begin PROVIDED DATA

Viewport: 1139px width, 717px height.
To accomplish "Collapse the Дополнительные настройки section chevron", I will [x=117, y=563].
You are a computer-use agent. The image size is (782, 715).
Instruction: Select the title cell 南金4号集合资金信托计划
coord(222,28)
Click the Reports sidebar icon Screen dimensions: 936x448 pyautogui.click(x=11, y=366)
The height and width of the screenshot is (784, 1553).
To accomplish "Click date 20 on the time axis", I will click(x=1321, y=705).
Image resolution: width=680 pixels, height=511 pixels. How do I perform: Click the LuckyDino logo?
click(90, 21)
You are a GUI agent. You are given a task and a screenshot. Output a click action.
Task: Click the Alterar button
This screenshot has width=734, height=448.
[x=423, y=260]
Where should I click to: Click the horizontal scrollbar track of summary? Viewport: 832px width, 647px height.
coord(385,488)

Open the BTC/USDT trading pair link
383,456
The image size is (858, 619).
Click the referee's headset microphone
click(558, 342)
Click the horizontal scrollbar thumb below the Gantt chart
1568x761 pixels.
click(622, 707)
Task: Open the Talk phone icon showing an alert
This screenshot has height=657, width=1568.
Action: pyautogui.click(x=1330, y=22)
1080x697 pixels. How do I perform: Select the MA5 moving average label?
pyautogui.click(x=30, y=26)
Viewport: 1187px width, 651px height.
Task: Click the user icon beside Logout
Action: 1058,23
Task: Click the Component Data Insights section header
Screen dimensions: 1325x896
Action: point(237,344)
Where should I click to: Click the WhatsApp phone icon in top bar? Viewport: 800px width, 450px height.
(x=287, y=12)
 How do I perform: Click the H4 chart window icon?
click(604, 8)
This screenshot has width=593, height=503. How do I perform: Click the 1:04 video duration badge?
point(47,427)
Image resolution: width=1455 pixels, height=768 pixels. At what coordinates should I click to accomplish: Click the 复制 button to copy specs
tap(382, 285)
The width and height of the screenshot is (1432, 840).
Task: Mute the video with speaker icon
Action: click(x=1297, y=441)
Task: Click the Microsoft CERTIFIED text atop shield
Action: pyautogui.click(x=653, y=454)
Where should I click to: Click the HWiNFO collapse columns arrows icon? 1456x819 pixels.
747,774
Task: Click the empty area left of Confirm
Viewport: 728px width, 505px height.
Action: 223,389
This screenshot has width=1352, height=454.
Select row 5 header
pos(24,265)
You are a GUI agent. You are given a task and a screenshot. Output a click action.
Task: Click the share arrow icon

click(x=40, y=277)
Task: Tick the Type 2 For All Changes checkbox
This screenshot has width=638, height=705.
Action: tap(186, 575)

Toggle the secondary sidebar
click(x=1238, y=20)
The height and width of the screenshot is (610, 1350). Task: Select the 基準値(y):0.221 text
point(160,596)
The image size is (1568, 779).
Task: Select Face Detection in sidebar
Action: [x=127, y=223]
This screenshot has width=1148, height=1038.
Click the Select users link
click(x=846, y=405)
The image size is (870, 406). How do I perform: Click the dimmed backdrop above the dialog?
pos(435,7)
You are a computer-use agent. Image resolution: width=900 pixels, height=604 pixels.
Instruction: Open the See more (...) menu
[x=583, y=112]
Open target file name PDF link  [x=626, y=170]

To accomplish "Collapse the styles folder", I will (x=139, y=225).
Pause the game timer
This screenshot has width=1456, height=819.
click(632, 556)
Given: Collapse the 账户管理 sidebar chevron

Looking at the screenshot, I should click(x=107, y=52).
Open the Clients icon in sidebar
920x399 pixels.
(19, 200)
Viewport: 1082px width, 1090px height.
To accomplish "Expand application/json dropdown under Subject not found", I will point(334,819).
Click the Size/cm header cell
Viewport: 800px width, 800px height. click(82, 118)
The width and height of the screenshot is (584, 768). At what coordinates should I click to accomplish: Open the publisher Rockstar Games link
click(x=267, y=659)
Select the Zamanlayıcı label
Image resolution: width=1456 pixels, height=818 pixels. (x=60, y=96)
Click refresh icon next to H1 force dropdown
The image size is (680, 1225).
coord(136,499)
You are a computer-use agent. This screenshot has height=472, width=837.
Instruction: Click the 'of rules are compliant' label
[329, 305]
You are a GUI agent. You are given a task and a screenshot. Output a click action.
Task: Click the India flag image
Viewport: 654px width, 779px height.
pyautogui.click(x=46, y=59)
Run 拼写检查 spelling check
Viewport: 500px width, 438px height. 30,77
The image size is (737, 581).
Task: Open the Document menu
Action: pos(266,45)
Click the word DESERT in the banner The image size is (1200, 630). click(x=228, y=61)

end PROVIDED DATA

## EXERCISE INSTRUCTIONS
Give every line of the rows above as a Markdown table with the columns No. and Text, numbering the lines in order and leaving out blank ones.

## WRITTEN SOLUTION
| No. | Text |
|---|---|
| 1 | Viewport: 1139px width, 717px height. |
| 2 | To accomplish "Collapse the Дополнительные настройки section chevron", I will [x=117, y=563]. |
| 3 | You are a computer-use agent. The image size is (782, 715). |
| 4 | Instruction: Select the title cell 南金4号集合资金信托计划 |
| 5 | coord(222,28) |
| 6 | Click the Reports sidebar icon Screen dimensions: 936x448 pyautogui.click(x=11, y=366) |
| 7 | The height and width of the screenshot is (784, 1553). |
| 8 | To accomplish "Click date 20 on the time axis", I will click(x=1321, y=705). |
| 9 | Image resolution: width=680 pixels, height=511 pixels. How do I perform: Click the LuckyDino logo? |
| 10 | click(90, 21) |
| 11 | You are a GUI agent. You are given a task and a screenshot. Output a click action. |
| 12 | Task: Click the Alterar button |
| 13 | This screenshot has width=734, height=448. |
| 14 | [x=423, y=260] |
| 15 | Where should I click to: Click the horizontal scrollbar track of summary? Viewport: 832px width, 647px height. |
| 16 | coord(385,488) |
| 17 | Open the BTC/USDT trading pair link |
| 18 | 383,456 |
| 19 | The image size is (858, 619). |
| 20 | Click the referee's headset microphone |
| 21 | click(558, 342) |
| 22 | Click the horizontal scrollbar thumb below the Gantt chart |
| 23 | 1568x761 pixels. |
| 24 | click(622, 707) |
| 25 | Task: Open the Talk phone icon showing an alert |
| 26 | This screenshot has height=657, width=1568. |
| 27 | Action: pyautogui.click(x=1330, y=22) |
| 28 | 1080x697 pixels. How do I perform: Select the MA5 moving average label? |
| 29 | pyautogui.click(x=30, y=26) |
| 30 | Viewport: 1187px width, 651px height. |
| 31 | Task: Click the user icon beside Logout |
| 32 | Action: 1058,23 |
| 33 | Task: Click the Component Data Insights section header |
| 34 | Screen dimensions: 1325x896 |
| 35 | Action: point(237,344) |
| 36 | Where should I click to: Click the WhatsApp phone icon in top bar? Viewport: 800px width, 450px height. |
| 37 | (x=287, y=12) |
| 38 |  How do I perform: Click the H4 chart window icon? |
| 39 | click(604, 8) |
| 40 | This screenshot has width=593, height=503. How do I perform: Click the 1:04 video duration badge? |
| 41 | point(47,427) |
| 42 | Image resolution: width=1455 pixels, height=768 pixels. At what coordinates should I click to accomplish: Click the 复制 button to copy specs |
| 43 | tap(382, 285) |
| 44 | The width and height of the screenshot is (1432, 840). |
| 45 | Task: Mute the video with speaker icon |
| 46 | Action: click(x=1297, y=441) |
| 47 | Task: Click the Microsoft CERTIFIED text atop shield |
| 48 | Action: pyautogui.click(x=653, y=454) |
| 49 | Where should I click to: Click the HWiNFO collapse columns arrows icon? 1456x819 pixels. |
| 50 | 747,774 |
| 51 | Task: Click the empty area left of Confirm |
| 52 | Viewport: 728px width, 505px height. |
| 53 | Action: 223,389 |
| 54 | This screenshot has width=1352, height=454. |
| 55 | Select row 5 header |
| 56 | pos(24,265) |
| 57 | You are a GUI agent. You are given a task and a screenshot. Output a click action. |
| 58 | Task: Click the share arrow icon |
| 59 | click(x=40, y=277) |
| 60 | Task: Tick the Type 2 For All Changes checkbox |
| 61 | This screenshot has width=638, height=705. |
| 62 | Action: tap(186, 575) |
| 63 | Toggle the secondary sidebar |
| 64 | click(x=1238, y=20) |
| 65 | The height and width of the screenshot is (610, 1350). Task: Select the 基準値(y):0.221 text |
| 66 | point(160,596) |
| 67 | The image size is (1568, 779). |
| 68 | Task: Select Face Detection in sidebar |
| 69 | Action: [x=127, y=223] |
| 70 | This screenshot has width=1148, height=1038. |
| 71 | Click the Select users link |
| 72 | click(x=846, y=405) |
| 73 | The image size is (870, 406). How do I perform: Click the dimmed backdrop above the dialog? |
| 74 | pos(435,7) |
| 75 | You are a computer-use agent. Image resolution: width=900 pixels, height=604 pixels. |
| 76 | Instruction: Open the See more (...) menu |
| 77 | [x=583, y=112] |
| 78 | Open target file name PDF link  [x=626, y=170] |
| 79 | To accomplish "Collapse the styles folder", I will (x=139, y=225). |
| 80 | Pause the game timer |
| 81 | This screenshot has width=1456, height=819. |
| 82 | click(632, 556) |
| 83 | Given: Collapse the 账户管理 sidebar chevron |
| 84 | Looking at the screenshot, I should click(x=107, y=52). |
| 85 | Open the Clients icon in sidebar |
| 86 | 920x399 pixels. |
| 87 | (19, 200) |
| 88 | Viewport: 1082px width, 1090px height. |
| 89 | To accomplish "Expand application/json dropdown under Subject not found", I will point(334,819). |
| 90 | Click the Size/cm header cell |
| 91 | Viewport: 800px width, 800px height. click(82, 118) |
| 92 | The width and height of the screenshot is (584, 768). At what coordinates should I click to accomplish: Open the publisher Rockstar Games link |
| 93 | click(x=267, y=659) |
| 94 | Select the Zamanlayıcı label |
| 95 | Image resolution: width=1456 pixels, height=818 pixels. (x=60, y=96) |
| 96 | Click refresh icon next to H1 force dropdown |
| 97 | The image size is (680, 1225). |
| 98 | coord(136,499) |
| 99 | You are a computer-use agent. This screenshot has height=472, width=837. |
| 100 | Instruction: Click the 'of rules are compliant' label |
| 101 | [329, 305] |
| 102 | You are a GUI agent. You are given a task and a screenshot. Output a click action. |
| 103 | Task: Click the India flag image |
| 104 | Viewport: 654px width, 779px height. |
| 105 | pyautogui.click(x=46, y=59) |
| 106 | Run 拼写检查 spelling check |
| 107 | Viewport: 500px width, 438px height. 30,77 |
| 108 | The image size is (737, 581). |
| 109 | Task: Open the Document menu |
| 110 | Action: pos(266,45) |
| 111 | Click the word DESERT in the banner The image size is (1200, 630). click(x=228, y=61) |